» **WORK REQUEST**
Would you restate, word for word, only the lines starting at the one with "You are a GUI" and ending with the final line of the entries below? Pictures stay out.
[PROVIDED ENTRIES Boundary: Start]
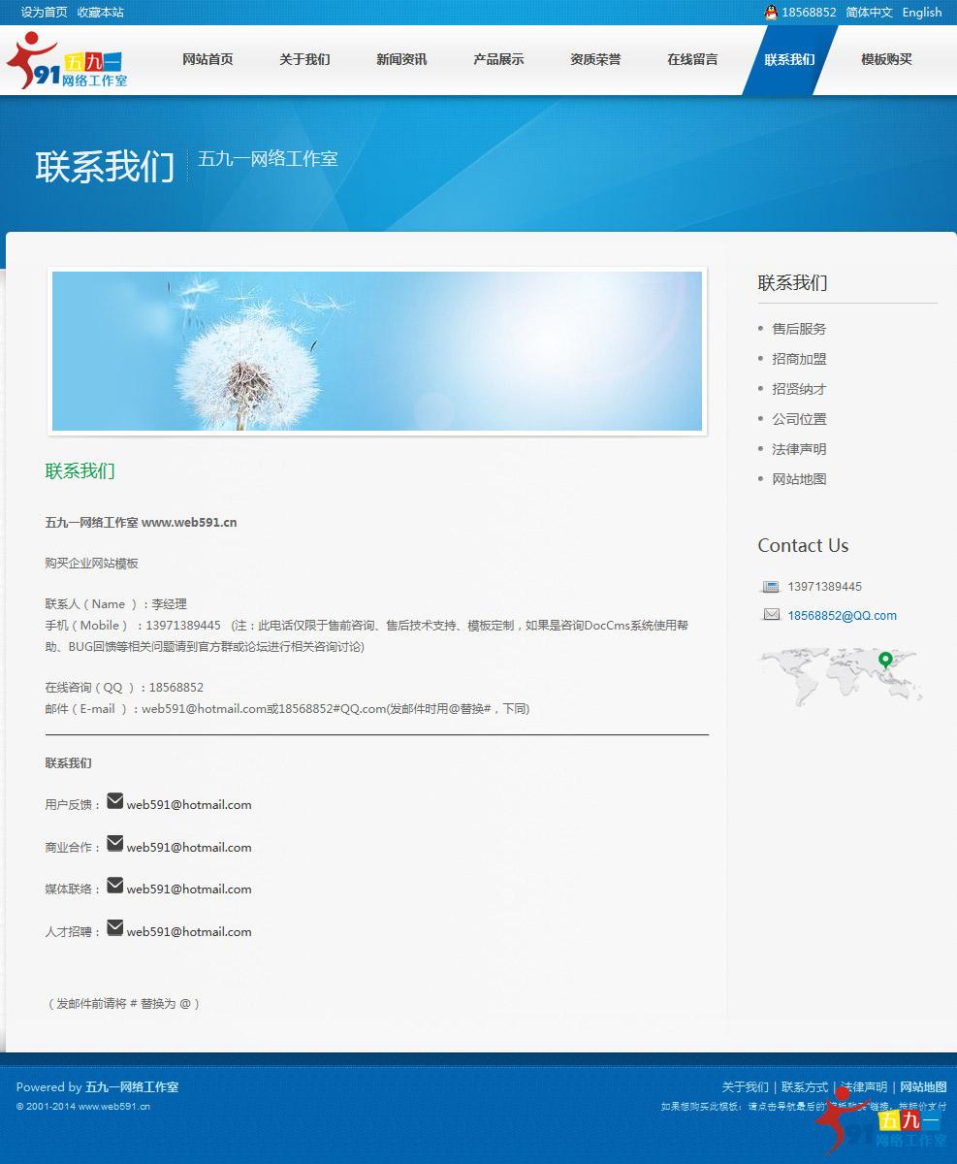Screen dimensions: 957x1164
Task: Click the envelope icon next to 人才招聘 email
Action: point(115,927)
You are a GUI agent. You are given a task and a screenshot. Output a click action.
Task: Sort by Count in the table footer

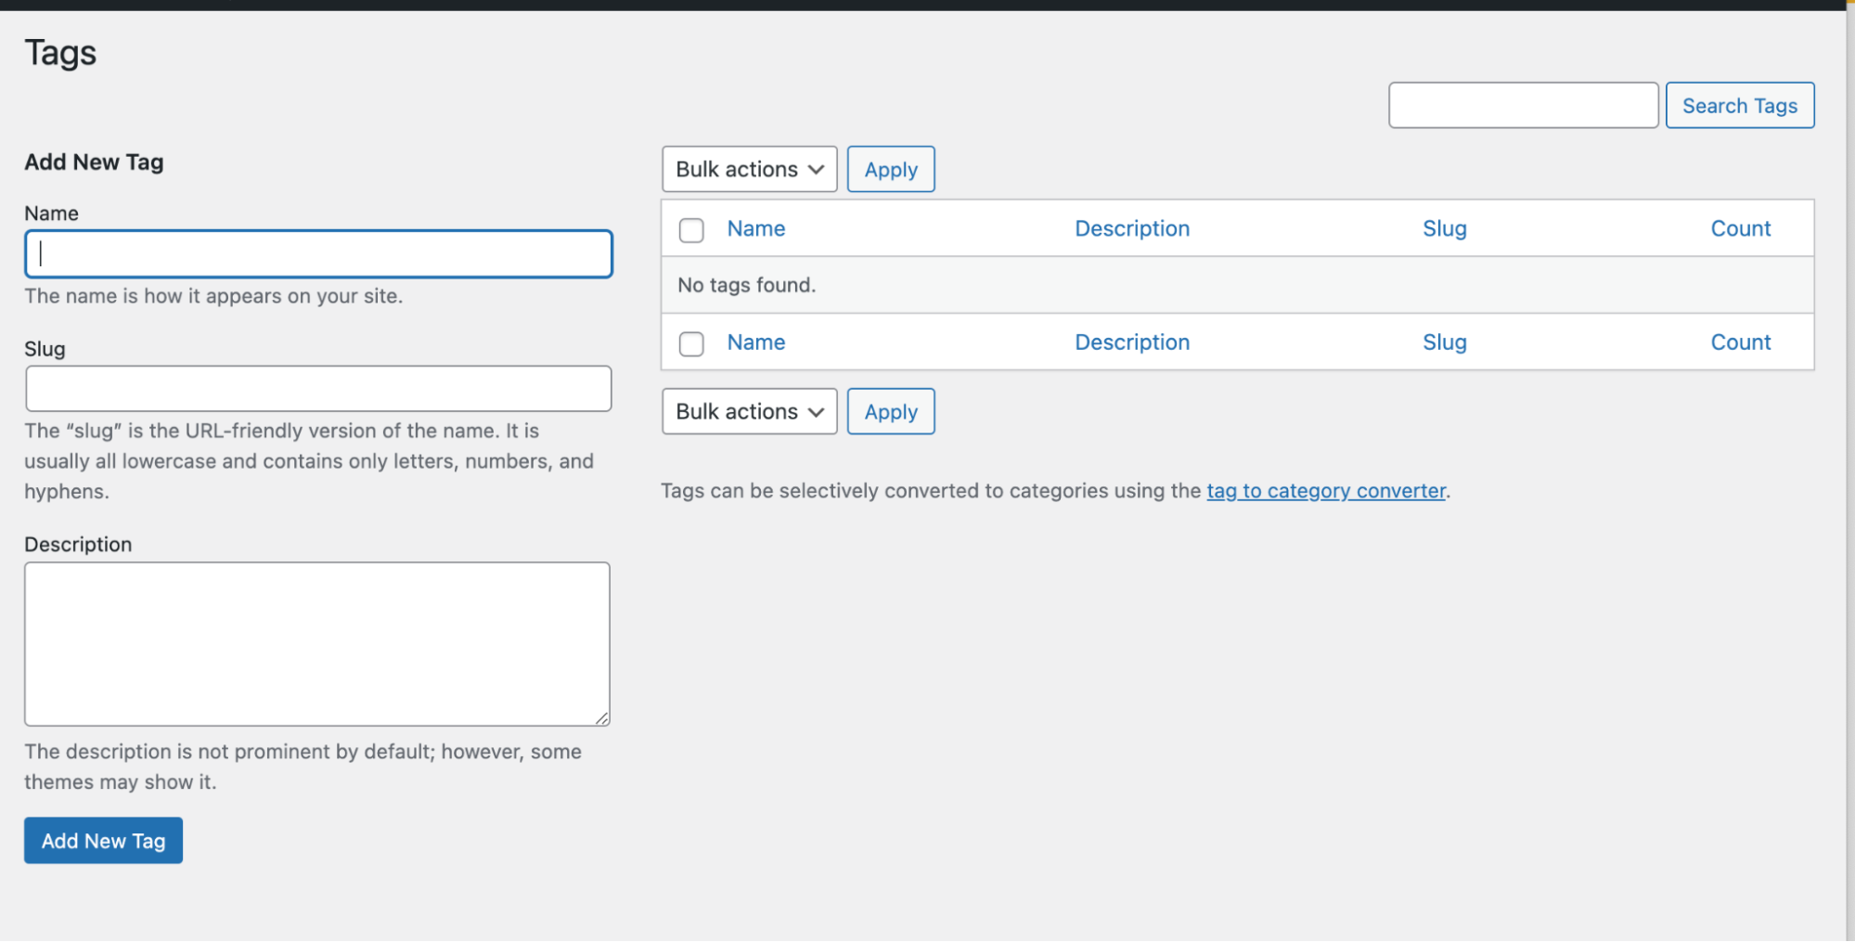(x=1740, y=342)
[PROVIDED ENTRIES Boundary: End]
» **FINISHED EXERCISE**
You are a GUI agent. You are given a task and a screenshot. Output a click action.
Task: Sort by Count in the table footer

(x=1740, y=342)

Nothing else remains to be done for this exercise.